Stored data entries:
+===+

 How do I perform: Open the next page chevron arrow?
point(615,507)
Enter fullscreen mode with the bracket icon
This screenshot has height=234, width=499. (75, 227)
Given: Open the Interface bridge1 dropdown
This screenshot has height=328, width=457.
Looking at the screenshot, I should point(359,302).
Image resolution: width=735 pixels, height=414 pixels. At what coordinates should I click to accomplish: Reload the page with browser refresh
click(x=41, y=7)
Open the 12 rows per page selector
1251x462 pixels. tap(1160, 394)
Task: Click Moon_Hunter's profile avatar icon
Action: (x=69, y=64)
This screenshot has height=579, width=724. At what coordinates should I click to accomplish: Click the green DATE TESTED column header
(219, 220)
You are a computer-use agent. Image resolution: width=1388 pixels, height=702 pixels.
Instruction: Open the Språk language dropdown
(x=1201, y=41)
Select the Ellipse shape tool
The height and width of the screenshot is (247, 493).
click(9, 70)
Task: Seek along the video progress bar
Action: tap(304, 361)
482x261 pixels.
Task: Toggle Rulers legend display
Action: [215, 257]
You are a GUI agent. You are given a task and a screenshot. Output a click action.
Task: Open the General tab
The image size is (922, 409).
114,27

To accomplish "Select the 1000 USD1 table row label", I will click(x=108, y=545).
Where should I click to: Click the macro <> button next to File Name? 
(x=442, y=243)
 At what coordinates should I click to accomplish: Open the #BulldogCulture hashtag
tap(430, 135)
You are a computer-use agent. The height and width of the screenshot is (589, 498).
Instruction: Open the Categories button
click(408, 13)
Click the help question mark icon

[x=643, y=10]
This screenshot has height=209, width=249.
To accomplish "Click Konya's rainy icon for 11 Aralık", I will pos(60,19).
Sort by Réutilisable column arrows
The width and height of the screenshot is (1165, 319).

+===+

§ **Task objective**: Work out how many lines of the data above hold the word "will", and write only the count.

§ **Reply to the exercise**: 2